When we plotted a chart with the year along the x-axis, and the declination difference along the y-axis, we obtained a wave-like pattern. Close Great Conjunctions occur around the points where the waves cross the horizontal grid line showing a declination difference of zero.

The Great Conjunction of 2020 (which has a declination difference: +0.10°) is highlighted in red. The next close conjunction, highlighted in yellow, is in 2080 (declination difference: -0.10°).

Going back 400 years, we can see the two previous closer-than-usual conjunctions of Jupiter and Saturn in 1623 (green, declination difference: +0.09°) and 1563 (light blue, declination difference: -0.12°).

After 2080, the next close Great Conjunctions will occur in 2417 and 2477.

At some point, there will inevitably be “perfect” conjunctions of Jupiter and Saturn. These events are called transits when Jupiter partially obscures Saturn, or occultations when Jupiter completely covers Saturn. These events are few and far between. The next one is in 7541, 5,500-some years from now: A transit in February will be followed by an occultation in June, part of a triple conjunction. After that, there will be a transit in 8674, and occultations in 13340 and 13738.

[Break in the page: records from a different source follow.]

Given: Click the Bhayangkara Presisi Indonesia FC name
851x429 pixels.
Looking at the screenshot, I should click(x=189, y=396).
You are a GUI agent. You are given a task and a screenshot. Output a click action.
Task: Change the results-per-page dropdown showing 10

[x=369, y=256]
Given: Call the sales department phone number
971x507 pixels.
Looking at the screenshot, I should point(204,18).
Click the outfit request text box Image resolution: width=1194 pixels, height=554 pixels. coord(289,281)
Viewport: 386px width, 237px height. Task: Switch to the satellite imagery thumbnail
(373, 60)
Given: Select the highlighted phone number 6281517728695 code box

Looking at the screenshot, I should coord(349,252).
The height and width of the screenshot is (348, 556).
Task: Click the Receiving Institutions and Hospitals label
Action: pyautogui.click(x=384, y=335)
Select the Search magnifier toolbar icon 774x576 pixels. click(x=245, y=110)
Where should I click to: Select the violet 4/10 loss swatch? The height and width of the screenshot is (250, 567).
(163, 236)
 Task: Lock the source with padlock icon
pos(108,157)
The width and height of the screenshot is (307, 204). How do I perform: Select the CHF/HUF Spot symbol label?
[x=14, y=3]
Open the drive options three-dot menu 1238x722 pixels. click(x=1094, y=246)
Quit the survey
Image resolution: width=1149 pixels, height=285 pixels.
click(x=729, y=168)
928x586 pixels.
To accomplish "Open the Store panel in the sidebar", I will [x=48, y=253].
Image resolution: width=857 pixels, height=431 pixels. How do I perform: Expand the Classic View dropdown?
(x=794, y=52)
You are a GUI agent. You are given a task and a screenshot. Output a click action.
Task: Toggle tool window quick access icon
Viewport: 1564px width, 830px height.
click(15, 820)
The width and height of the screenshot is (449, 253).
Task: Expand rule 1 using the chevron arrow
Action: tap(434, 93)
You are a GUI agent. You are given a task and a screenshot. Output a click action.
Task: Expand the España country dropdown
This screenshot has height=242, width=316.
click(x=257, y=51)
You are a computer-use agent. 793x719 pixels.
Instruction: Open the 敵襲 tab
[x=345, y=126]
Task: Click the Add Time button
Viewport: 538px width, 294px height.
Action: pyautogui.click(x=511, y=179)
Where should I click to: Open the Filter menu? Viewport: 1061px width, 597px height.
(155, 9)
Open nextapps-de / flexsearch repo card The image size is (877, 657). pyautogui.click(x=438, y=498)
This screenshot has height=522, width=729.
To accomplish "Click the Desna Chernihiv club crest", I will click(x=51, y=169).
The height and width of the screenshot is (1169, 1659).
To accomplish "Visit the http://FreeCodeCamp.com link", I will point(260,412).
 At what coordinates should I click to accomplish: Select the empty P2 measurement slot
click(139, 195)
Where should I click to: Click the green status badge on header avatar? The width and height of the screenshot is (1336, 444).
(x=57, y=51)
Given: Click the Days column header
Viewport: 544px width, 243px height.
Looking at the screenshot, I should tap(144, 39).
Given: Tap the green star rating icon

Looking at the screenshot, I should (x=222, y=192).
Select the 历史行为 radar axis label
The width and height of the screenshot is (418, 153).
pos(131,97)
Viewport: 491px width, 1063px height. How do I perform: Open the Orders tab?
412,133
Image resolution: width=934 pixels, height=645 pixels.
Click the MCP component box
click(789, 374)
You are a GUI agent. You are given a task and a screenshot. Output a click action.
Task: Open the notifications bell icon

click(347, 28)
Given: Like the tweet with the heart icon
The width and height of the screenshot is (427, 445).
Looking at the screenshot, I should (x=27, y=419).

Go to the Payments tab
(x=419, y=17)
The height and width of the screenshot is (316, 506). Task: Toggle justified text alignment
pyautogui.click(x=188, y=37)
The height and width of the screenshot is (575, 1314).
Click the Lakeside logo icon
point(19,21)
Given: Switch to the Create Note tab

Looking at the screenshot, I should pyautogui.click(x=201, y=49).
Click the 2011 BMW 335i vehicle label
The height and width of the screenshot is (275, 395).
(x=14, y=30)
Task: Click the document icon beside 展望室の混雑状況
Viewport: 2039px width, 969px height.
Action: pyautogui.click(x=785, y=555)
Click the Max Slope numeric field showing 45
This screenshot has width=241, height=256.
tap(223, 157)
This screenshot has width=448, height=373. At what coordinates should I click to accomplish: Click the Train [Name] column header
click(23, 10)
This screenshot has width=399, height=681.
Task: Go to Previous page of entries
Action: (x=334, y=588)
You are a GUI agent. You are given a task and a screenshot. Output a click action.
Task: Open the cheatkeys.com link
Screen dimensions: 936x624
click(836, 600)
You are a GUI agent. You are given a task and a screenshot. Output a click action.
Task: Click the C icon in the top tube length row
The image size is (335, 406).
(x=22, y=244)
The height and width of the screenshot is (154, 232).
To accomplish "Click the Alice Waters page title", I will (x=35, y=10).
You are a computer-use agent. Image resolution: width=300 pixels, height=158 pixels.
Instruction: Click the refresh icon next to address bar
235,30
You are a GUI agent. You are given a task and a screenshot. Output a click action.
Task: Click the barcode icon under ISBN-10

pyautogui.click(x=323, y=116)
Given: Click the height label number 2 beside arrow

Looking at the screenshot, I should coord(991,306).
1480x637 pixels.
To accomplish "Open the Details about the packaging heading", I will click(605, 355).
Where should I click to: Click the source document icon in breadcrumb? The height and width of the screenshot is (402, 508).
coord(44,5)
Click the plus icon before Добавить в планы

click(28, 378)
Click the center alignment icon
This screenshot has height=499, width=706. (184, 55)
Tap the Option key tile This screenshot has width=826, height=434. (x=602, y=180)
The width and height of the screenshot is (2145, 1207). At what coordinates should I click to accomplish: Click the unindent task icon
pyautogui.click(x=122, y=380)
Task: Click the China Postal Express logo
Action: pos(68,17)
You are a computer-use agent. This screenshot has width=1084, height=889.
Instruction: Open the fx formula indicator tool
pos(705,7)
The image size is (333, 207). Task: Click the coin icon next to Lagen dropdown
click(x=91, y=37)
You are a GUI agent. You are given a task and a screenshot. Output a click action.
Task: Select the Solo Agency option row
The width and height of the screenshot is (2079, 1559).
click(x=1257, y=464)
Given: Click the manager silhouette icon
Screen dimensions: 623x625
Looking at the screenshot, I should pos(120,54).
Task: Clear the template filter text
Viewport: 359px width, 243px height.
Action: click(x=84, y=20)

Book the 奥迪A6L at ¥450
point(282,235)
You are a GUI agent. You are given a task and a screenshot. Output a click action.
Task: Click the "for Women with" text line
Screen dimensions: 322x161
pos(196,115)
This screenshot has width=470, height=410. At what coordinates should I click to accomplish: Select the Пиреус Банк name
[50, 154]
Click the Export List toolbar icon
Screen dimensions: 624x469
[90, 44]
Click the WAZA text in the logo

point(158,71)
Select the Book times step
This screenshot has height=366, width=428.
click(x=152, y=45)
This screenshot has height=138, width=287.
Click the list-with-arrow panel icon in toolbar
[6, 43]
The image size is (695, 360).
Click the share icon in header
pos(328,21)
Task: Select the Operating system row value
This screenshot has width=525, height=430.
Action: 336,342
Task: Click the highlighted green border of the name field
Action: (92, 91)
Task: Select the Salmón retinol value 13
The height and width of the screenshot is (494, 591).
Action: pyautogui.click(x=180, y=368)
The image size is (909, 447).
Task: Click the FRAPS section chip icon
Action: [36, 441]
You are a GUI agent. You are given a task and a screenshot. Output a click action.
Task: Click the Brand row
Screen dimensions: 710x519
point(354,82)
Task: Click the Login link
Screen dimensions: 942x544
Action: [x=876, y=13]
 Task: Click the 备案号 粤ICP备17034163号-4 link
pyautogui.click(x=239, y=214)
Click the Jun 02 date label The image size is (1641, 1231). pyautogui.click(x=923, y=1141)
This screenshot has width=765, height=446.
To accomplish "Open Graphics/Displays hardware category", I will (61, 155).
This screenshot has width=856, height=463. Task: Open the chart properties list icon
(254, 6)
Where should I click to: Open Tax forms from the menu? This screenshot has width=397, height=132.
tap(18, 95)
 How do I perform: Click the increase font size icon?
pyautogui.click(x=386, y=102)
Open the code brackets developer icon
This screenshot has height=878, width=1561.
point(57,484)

Whatever else happens over the coming millennia, the music of the spheres will play on.

Michael Peterson

December 18, 2020 at 12:52 pm

This is a great article. My only complaint is that if it had only gone back to 7 BC instead of AD 1, it would have included the triple conjunction of 7 BC.

Graham_Jones

December 21, 2020 at 4:46 pm

Thanks Michael! (One of the reasons we didn't go back further than AD 1 is that we hadn't thoroughly tested our algorithm with negative numbers.)

Glenn

December 18, 2020 at 6:13 pm

Better to say that Saturn is N or S of Jupiter using the protocol of the dimmer object with respect to the brighter. Also above or below is hemisphere dependent so from say London on Dec 21st Saturn will be above Jupiter but from Sydney Aust it will be below, but in both instances it is 0.1* N of Jupiter. Got to see the triple in 1981.
Heavens Above has the planets at RA 8h 59 m on July 18th 1623 but the sun at 8h 10m so only 8.25* away.

Glenn

December 18, 2020 at 6:17 pm

And March 1226 better with planets 45* west of sun in morning sky.

Anthony Barreiro

December 18, 2020 at 9:56 pm

This is very interesting. Thank you.

I imagine that over time random perturbations in the orbits of Jupiter, Saturn, and Earth would create error bars that are wider than the apparent width of Jupiter, thus preventing confident predictions of transits and occultations. Any idea how far out into the future we can be reasonably certain exactly where the planets will be in the sky?

Graham_Jones

December 21, 2020 at 4:48 pm

Thanks Anthony, that's a good question — the long-term accuracy of ephemerides is a fascinating area of investigation.

Anthony Barreiro

December 22, 2020 at 6:44 pm

Thanks Graham. Could you give us a rule of thumb? When do you start taking predictions of very rare astronomical events with a grain of salt? Thousand of years from now? Tens of thousands of year? Hundreds of thousands?

Graham_Jones

December 30, 2020 at 3:04 am

Thanks again Anthony. According to a JPL paper: "The DE431 time span from the year –13,200 to the year 17,191 extends far beyond historical times and caveats are offered. For the planets, uncertainties in the initial conditions of the orbits will cause errors in the along-track directions that increase at least linearly with time away from the present. Resonances including, but not limited to, those between Jupiter and Saturn, and between Uranus, Neptune, and Pluto, may complicate the propagation of errors." https://ipnpr.jpl.nasa.gov/progress_report/42-196/196C.pdf

misha17

December 18, 2020 at 10:42 pm

The Jupiter and Saturn may be in the same constellation in 2080, but the conjunction will occur in March, when they will be low in the sky before dawn. They will still be near each other in December 2080, when Venus passes by them in low in the evening sky while Mars is nearby in Aquarius

https://heavens-above.com/SkyChartPDF.ashx?time=3502059120000&showEquator=false&showEcliptic=true&showStarNames=true&showConsNames=true&showConstellationLines=true&showConstellationBoundaries=false

misha17

December 18, 2020 at 10:47 pm

Oops, the link shows the December sky for 2020, not 2080

Andrew James

December 18, 2020 at 10:51 pm

"There are a number of ways to determine that a conjunction is occurring: the two celestial objects might have the same right ascension, same declination, or they might simply have some minimum separation on the sky. "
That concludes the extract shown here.